[Stored items]
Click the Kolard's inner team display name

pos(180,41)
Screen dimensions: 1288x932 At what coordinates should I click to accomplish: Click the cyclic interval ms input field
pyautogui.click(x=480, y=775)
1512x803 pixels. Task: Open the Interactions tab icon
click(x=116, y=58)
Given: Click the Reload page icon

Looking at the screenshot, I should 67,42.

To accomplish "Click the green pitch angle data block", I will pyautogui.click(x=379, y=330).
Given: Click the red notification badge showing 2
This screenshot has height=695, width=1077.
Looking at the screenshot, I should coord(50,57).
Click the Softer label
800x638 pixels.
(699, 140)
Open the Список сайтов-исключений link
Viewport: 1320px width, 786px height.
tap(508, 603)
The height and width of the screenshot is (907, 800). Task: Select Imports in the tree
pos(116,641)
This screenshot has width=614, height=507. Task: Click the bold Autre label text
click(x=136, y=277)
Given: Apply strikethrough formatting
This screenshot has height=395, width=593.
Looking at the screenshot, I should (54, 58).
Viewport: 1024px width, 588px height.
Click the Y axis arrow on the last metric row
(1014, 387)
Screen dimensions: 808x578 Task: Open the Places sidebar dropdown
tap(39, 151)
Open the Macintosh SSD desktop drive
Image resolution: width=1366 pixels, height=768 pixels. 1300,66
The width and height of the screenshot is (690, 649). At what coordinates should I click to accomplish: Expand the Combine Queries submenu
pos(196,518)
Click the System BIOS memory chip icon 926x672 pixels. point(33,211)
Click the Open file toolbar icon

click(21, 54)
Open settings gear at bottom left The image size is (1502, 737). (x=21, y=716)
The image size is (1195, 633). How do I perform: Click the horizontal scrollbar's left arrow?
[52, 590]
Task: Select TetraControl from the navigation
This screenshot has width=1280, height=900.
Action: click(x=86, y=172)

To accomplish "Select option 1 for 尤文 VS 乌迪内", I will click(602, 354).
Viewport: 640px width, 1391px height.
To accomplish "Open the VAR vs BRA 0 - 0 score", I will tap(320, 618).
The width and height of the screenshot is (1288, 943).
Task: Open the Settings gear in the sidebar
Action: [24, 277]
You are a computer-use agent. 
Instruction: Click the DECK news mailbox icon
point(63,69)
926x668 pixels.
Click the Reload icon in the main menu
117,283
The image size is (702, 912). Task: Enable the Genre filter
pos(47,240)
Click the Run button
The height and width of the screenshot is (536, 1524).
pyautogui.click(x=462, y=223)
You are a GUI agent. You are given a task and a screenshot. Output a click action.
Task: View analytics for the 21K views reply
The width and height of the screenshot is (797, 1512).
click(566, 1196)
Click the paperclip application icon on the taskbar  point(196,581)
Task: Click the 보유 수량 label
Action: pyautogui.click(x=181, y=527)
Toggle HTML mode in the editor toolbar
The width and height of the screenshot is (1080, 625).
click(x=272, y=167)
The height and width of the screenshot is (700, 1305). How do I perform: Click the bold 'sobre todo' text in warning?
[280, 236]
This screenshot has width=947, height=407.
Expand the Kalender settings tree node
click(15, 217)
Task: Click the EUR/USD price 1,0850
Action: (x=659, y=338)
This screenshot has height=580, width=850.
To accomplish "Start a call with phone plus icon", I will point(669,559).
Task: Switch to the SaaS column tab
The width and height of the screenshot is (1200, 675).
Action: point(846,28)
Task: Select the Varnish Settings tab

- Problem to solve -
Filter these records, keeping every line where the word "agent" occurs.

- Answer for the task -
You are a computer-use agent. 
You are a GUI agent. You are given a task and a screenshot. Output a click action.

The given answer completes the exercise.